Verses 2-11 We should not have heard of Nabal, if nothing had passed between him and David. Observe his name, Nabal, "A fool;" so it signifies. Riches make men look great in the eye of the world; but to one that takes right views, Nabal looked very mean. He had no honour or honesty; he was churlish, cross, and ill-humoured; evil in his doings, hard and oppressive; a man that cared not what fraud and violence he used in getting and saving. What little reason have we to value the wealth of this world, when so great a churl as Nabal abounds, and so good a man as David suffers want!, David pleaded the kindness Nabal's shepherds had received. Considering that David's men were in distress and debt, and discontented, and the scarcity of provisions, it was by good management that they were kept from plundering. Nabal went into a passion, as covetous men are apt to do, when asked for any thing, thinking thus to cover one sin with another; and, by abusing the poor, to excuse themselves from relieving them. But God will not thus be mocked. Let this help us to bear reproaches and misrepresentations with patience and cheerfulness, and make us easy under them; it has often been the lot of the excellent ones of the earth. Nabal insists much on the property he had in the provisions of his table. May he not do what he will with his own? We mistake, if we think we are absolute lords of what we have, and may do what we please with it. No; we are but stewards, and must use it as we are directed, remembering it is not our own, but His who intrusted us with it.

Verses 12-17 God is kind to the evil and unthankful, and why may not we be so? David determined to destroy Nabal, and all that belonged to him. Is this thy voice, O David? Has he been so long in the school of affliction, where he should have learned patience, and yet is so passionate?

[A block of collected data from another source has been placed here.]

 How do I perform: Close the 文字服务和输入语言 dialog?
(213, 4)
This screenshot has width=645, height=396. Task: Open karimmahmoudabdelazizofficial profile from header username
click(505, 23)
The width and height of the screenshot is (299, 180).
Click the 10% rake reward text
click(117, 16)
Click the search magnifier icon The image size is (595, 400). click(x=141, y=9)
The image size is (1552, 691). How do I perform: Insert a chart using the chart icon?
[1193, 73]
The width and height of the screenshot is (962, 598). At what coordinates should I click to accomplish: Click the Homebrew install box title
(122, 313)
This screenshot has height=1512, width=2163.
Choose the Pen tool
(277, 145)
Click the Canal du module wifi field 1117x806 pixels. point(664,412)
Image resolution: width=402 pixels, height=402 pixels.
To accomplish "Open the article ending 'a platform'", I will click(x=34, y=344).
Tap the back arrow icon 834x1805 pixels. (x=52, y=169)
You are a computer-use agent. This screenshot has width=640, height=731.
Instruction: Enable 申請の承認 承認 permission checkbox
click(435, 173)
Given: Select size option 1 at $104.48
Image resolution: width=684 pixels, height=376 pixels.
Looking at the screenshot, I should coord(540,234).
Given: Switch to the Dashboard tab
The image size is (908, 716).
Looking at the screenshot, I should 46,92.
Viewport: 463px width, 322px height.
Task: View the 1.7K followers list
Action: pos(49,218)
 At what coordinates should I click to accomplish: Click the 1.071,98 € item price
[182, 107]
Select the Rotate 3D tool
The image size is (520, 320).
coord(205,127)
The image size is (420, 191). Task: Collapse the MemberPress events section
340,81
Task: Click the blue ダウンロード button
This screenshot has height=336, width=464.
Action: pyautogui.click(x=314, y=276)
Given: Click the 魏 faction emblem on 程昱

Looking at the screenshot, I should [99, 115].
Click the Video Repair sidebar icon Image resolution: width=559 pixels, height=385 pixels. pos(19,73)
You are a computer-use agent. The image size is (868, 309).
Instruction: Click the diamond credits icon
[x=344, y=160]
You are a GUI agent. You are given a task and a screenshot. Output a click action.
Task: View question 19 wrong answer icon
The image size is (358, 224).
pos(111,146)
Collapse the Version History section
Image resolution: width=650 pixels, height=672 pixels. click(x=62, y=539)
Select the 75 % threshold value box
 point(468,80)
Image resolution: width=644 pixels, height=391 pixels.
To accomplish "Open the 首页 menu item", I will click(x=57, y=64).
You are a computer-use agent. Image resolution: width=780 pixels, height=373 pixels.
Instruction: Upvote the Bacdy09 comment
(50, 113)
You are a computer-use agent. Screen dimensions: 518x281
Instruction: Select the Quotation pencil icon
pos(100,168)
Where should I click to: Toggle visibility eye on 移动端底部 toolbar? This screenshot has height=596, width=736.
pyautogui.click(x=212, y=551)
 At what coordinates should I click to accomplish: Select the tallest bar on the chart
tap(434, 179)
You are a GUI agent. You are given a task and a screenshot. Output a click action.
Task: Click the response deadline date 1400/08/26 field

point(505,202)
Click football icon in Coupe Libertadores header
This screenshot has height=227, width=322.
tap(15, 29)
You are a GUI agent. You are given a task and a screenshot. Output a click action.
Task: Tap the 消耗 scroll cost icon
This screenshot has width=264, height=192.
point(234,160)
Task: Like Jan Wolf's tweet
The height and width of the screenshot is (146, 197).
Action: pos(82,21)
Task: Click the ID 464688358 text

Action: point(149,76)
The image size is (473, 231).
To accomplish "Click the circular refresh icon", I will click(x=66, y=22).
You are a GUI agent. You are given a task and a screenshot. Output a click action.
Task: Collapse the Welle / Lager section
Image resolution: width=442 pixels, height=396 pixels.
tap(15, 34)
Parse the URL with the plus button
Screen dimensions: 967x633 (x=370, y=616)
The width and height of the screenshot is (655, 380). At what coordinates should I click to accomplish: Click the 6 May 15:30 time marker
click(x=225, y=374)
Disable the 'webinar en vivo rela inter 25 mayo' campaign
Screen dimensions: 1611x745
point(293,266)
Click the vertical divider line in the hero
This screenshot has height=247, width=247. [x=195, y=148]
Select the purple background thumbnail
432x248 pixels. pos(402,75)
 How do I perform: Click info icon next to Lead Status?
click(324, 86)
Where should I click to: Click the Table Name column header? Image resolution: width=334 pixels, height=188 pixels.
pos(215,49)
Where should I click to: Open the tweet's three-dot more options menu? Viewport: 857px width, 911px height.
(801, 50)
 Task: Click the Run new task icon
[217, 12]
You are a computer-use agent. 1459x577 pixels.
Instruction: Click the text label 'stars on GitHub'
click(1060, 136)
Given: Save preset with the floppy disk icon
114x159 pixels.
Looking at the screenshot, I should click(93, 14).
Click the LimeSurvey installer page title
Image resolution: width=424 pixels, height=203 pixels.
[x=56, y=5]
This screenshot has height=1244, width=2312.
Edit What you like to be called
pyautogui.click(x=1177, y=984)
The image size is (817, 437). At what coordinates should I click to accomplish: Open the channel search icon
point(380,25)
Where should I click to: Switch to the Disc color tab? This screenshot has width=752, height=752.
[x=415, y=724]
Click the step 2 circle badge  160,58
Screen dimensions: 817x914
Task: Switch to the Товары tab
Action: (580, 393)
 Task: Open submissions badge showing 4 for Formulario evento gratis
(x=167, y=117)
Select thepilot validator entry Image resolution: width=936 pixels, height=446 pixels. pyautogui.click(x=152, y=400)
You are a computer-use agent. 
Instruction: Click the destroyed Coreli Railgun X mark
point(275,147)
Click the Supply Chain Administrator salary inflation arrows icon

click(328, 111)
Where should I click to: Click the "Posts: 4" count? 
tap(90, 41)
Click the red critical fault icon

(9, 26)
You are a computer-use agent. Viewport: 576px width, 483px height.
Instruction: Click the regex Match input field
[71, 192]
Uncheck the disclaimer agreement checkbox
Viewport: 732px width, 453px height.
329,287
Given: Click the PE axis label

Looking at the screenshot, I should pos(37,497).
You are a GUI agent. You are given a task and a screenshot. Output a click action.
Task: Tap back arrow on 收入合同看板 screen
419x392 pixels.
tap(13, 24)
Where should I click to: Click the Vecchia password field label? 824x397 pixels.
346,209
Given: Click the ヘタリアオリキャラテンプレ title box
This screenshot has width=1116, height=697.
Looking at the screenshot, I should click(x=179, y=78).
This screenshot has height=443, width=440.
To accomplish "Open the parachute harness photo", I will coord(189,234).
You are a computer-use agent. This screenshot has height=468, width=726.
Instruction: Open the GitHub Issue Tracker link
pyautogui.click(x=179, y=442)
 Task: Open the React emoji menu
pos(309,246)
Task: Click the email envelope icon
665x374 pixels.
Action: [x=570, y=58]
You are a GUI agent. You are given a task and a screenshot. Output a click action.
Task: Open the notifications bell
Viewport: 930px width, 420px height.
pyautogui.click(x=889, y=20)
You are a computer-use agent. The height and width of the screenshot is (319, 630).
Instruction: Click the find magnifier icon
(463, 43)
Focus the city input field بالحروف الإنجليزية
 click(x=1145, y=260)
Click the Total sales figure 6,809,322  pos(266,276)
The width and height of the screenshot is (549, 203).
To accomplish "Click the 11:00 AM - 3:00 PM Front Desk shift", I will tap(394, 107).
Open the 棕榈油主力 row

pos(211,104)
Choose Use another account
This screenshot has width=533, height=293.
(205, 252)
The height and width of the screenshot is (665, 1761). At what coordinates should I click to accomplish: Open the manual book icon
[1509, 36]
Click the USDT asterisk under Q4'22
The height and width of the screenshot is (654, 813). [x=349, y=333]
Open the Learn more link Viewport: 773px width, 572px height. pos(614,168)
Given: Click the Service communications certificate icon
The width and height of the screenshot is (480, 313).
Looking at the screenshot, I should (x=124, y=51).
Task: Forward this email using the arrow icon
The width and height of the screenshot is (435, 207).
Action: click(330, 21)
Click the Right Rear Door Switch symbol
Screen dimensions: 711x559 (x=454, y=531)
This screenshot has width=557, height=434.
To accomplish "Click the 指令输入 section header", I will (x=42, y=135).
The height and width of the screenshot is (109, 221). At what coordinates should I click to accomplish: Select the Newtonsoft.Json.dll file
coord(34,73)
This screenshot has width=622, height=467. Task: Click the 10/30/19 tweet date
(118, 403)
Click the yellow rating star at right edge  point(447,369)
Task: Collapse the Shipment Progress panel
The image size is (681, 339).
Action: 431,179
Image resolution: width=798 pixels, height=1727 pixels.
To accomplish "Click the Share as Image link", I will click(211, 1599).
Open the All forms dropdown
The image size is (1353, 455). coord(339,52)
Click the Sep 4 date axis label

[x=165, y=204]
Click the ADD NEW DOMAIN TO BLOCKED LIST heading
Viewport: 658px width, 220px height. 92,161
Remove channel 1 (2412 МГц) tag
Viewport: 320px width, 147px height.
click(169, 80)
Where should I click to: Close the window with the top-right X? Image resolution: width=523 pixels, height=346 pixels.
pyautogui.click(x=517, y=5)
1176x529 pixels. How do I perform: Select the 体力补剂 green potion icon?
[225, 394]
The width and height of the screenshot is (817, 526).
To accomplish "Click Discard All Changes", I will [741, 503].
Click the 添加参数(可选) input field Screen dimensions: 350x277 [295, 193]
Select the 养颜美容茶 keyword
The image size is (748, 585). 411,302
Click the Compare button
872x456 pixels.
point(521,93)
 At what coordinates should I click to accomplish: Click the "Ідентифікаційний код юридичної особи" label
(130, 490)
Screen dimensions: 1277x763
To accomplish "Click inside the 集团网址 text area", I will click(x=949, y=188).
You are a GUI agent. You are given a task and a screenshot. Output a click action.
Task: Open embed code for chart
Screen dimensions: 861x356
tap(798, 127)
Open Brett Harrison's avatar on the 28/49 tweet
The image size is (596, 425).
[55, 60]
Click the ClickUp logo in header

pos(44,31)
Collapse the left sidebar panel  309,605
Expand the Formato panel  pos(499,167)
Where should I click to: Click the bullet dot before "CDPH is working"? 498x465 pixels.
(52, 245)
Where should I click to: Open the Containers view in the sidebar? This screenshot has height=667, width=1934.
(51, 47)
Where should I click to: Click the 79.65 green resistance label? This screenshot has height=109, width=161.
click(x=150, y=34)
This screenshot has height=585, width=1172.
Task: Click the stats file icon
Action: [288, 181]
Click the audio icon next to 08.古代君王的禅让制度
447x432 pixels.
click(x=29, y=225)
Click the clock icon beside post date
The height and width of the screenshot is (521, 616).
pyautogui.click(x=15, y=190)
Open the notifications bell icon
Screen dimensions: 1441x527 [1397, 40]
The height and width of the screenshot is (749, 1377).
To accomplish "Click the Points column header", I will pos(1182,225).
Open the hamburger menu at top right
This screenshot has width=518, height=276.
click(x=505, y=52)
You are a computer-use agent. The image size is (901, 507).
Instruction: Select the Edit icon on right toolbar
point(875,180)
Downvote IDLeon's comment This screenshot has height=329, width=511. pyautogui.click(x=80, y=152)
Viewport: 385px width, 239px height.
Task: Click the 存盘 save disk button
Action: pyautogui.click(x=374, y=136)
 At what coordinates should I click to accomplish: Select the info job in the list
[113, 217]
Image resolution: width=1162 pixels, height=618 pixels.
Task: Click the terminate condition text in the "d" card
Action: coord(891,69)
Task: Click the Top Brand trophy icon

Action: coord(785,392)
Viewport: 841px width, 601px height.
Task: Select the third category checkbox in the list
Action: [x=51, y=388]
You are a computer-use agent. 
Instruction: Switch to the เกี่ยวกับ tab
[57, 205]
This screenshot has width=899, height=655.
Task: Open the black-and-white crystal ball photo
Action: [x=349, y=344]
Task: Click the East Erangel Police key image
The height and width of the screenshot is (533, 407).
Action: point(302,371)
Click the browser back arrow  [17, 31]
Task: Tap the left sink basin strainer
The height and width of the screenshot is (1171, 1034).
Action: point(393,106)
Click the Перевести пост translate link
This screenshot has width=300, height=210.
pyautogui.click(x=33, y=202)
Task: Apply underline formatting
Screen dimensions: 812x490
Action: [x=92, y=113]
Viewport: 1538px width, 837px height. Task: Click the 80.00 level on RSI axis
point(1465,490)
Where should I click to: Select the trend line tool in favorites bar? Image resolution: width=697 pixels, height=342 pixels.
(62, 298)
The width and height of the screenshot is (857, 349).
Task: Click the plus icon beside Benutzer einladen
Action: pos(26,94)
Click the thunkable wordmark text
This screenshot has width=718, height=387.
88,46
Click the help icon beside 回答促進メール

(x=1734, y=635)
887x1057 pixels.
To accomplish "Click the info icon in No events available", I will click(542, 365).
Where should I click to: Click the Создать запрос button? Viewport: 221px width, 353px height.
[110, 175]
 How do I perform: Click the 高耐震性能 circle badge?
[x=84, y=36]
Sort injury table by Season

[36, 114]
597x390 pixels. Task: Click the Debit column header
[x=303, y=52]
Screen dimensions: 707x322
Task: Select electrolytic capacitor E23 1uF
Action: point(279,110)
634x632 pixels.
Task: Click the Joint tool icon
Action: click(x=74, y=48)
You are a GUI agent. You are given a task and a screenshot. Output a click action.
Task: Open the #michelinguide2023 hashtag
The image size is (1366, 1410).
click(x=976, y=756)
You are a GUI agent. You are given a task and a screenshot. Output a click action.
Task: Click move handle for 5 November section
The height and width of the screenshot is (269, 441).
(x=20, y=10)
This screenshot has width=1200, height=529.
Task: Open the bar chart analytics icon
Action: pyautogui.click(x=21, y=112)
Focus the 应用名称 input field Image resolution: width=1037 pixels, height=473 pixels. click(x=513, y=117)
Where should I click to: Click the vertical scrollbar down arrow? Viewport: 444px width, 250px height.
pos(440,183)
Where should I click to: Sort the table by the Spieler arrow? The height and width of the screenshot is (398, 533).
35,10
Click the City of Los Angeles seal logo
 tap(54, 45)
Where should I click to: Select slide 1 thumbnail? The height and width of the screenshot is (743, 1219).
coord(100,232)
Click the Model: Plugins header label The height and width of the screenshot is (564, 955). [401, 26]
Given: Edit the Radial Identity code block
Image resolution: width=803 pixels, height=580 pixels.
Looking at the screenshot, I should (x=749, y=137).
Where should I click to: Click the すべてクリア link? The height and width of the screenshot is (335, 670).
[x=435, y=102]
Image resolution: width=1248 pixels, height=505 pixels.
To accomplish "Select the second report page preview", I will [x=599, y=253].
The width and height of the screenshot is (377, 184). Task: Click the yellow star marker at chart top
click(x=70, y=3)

He at other times was calm and considerate, but is put into such a heat by a few hard words, that he seeks to destroy a whole family. What are the best of men, when God leaves them to themselves, that they may know what is in their hearts? What need to pray, Lord, lead us not into temptation!

Verses 18-31 By a present Abigail atoned for Nabal's denial of David's request. Her behaviour was very submissive. Yielding pacifies great offences. She puts herself in the place of a penitent, and of a petitioner. She could not excuse her husband's conduct. She depends not upon her own reasonings, but on God's grace, to soften David, and expects that grace would work powerfully. She says that it was below him to take vengeance on so weak and despicable an enemy as Nabal, who, as he would do him no kindness, so he could do him no hurt. She foretells the glorious end of David's present troubles. God will preserve thy life; therefore it becomes not thee unjustly and unnecessarily to take away the lives of any, especially of the people of thy God and Saviour. Abigail keeps this argument for the last, as very powerful with so good a man; that the less he indulged his passion, the more he consulted his peace and the repose of his own conscience. Many have done that in a heat, which they have a thousand times wished undone again. The sweetness of revenge is soon turned into bitterness. When tempted to sin, we should consider how it will appear when we think upon it afterwards.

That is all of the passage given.